Hopcroft then went on to articulate the challenge for theory, posed by this significant practical need, in the form of two questions related to the methods for identifying pattern changes in large data sets:
• How soon can we detect a change in patterns in a large volume of data?
• How large must a change be in order to distinguish it from random fluctuations?
He proceeded to develop cogent examples of how the use of large graphs, spectral analysis, high-dimensional data reduction, clustering, collaborative filtering, and extraction of signal from noise were related to this methodological challenge for theory. It was at this point that my thoughts began to wander toward how his line of inquiry might relate to my own question of discerning trends in computational applications to science and engineering. Anticipating and responding to such trends is, after all, one of the editor in chief's principal responsibilities.
Hopcroft's concluding tour de force—a discussion of the prototypical application of these methods to a study of Citeseer—refocused my attention. Citeseer, a database of computer and information science papers, contains some 300,000 technical documents linked via references. The study, conducted at two time marks several years apart, identified several natural communities and categorized them as stable, ascending, or declining. I fancied that we could also use such an application to identify natural communities within the content domain from which CiSE derives its target reader population. When I approached Hopcroft after his talk, he smiled and confessed that the Citeseer study required a vast level of effort. The caveat, I surmised, is that although the directions for theoretical development are emerging, the theory itself isn't ready for methodological developers. The consequent methodologies are even less ready for potential users like me.

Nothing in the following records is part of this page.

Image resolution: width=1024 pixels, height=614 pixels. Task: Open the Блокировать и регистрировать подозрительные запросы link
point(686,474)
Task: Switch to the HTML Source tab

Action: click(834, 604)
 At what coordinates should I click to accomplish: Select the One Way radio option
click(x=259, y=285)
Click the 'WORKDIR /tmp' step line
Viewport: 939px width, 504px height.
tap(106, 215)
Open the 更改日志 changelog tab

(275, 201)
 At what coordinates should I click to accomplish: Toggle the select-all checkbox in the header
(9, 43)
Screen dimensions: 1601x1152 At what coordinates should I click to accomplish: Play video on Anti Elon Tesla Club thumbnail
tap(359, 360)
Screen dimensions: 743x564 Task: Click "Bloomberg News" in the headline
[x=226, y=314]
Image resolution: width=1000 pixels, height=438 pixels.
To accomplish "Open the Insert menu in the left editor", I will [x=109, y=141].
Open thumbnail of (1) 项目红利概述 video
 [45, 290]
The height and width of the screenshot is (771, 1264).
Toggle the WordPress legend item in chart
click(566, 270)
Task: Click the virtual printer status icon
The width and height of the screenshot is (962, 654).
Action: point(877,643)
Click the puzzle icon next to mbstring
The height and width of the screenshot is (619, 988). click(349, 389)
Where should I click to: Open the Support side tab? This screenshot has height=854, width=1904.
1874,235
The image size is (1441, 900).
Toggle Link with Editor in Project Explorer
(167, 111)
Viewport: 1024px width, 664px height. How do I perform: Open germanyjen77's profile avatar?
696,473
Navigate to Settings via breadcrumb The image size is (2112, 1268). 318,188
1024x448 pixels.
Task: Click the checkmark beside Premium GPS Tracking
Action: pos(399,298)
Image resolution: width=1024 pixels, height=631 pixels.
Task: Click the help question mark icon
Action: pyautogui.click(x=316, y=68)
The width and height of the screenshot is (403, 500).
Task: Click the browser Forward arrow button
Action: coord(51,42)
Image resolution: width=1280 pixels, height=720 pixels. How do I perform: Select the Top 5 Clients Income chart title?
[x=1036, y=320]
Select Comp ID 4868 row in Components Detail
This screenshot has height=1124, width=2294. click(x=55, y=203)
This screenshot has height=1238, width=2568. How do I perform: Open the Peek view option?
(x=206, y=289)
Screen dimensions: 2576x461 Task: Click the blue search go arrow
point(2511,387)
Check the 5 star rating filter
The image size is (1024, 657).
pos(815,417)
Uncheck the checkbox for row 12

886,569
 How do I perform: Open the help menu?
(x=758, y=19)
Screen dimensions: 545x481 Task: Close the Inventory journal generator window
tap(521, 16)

Although my vision of pressing a button and receiving reports about computational use trends within the science and engineering community turned out to be a pipe dream, I was nonetheless inspired by Hopcroft's talk in two respects. First, it validated the notion that the state of natural communities is a valid and potentially fruitful concept on which to construct anticipatory analyses. Second, it suggests that I can reasonably apply his approach of inquiry to peek over my own knowledge horizon, evaluating the state of our natural communities and drawing at least qualitative conclusions that will help me direct CiSE's editorial policy.